I have a passion for adoption. I have one child adopted from China. I don’t know if I will ever go back. But I want to do more. I want to be a part of helping children come home. I want to be an enabler. This is where I am right now and I have heard from a lot of women in the same place.

This is the story of how people enabled me to bring my daughter home. This is how I know that I can still play an important role in the lives of families and children. These are some things that can be done to support the families who are still on the journey to their child:

When we first started talking about adoption, I didn’t know very many people who had adopted. My blog changed all of that. It became a lifeline for me.

I was a little nervous about telling our family when we made the decision to adopt. I didn’t know how they would react. I thought that they would be supportive but I didn’t know for sure. My anxiety was a waste of energy because our family has been wonderful, but some families are not as accepting. If someone in your family makes the decision to adopt, be their supporter and champion to the rest of the family.

I didn’t know a lot about what to expect or how the paperwork flowed, or what I needed to do. My agency was helpful, but truthfully my information came from women on-line. When I had a question, I would post it and I would receive the information that I needed.
This was a tremendous help and kept me on top of the things I needed to know. Reach out to adopting families and be a source of knowledge to those who are following in your footsteps.

I am a working mother with a large family, so I need help to care for my children and to keep my household running the way that it should. The key to my success in this is one woman. One woman who cares for my family and believes in Sophia’s adoption. Daycare person is not an adequate title for Lynn. She is my friend and enables me to be the type of mother that I want to be. When I approached her about the adoption, she was so positive about it and willing to take care of our new daughter. As time marched on and we decided to go the SN route, I talked with her about it and again her response was so positive. She was willing to be there for our family and care for Sophia, special needs was not an issue. When I received a file that we were looking at closely, I would go over it with her. She always had an open heart. She was willing to get her family vaccinated for hep B if we went that route, she was willing to care for a child with spina bifida.

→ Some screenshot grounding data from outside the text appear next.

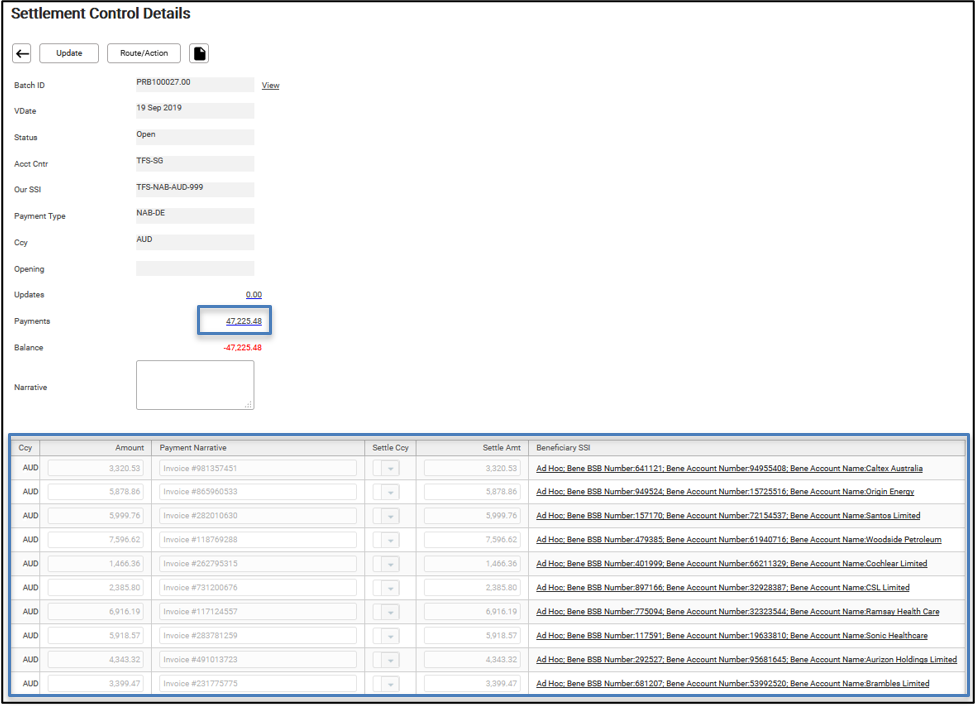The width and height of the screenshot is (977, 706).
Task: Open the Caltex Australia beneficiary SSI link
Action: tap(729, 468)
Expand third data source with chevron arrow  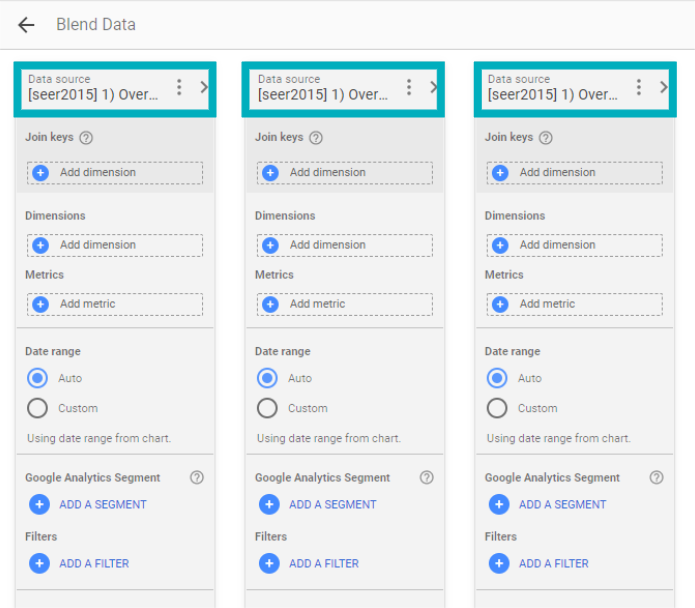pos(664,87)
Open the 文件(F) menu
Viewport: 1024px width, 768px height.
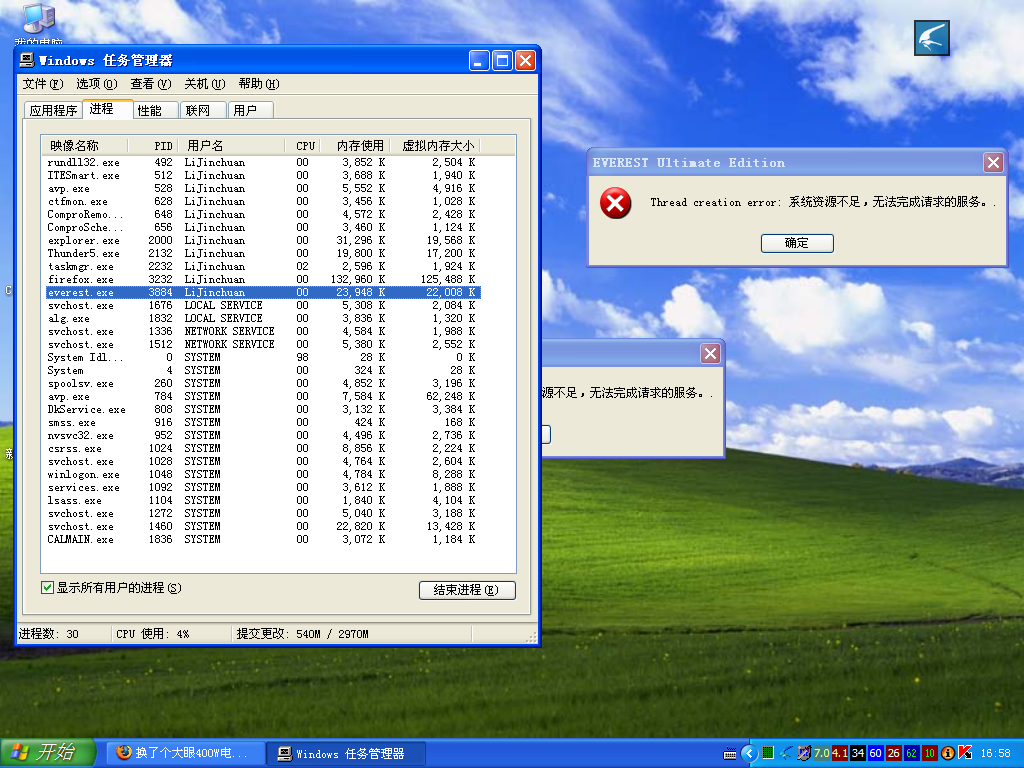point(42,84)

It brought me such peace to know that my new little one would be in wonderful hands while I was working. I needed Lynn’s support to be able to make this work. If you are in a position to play a role in the lives of families by providing care for their children, please be open to adopting families and understand that these little ones may need special concessions.

We waited a long time for Sophia. It was not a happy journey for us. Our agency kept changing the rules and providing us with information that honestly was just plain untrue. There is no doubt that I had to fight to bring my daughter home. I was in constant contact with my social worker. I was always two steps ahead of my agency in knowing what changes were coming down the pike. I knew so much more than they wanted me to about what they were doing (thanks to all of my waiting moms in blogland). There were times when I didn’t think I could make it to the finish line. There were times when I just sat and cried. My children had lost hope that this would ever happen. If it were not for my friends, the women who came out of cyberspace to support and love and pray for me, I don’t know if I could have made it. I was infused with their strength and it kept me going. Some of my closest friends now are a result of this experience. When you sit in a restaurant face to face with another woman just as sad and desperate for her baby as you are and she reaches for your hand and through her tears tells you she hopes you have your child first (and you know she truly means it), you are bonded forever. If you have the opportunity to pray for, befriend or emotionally support someone who is waiting for their child, please do it. They need you.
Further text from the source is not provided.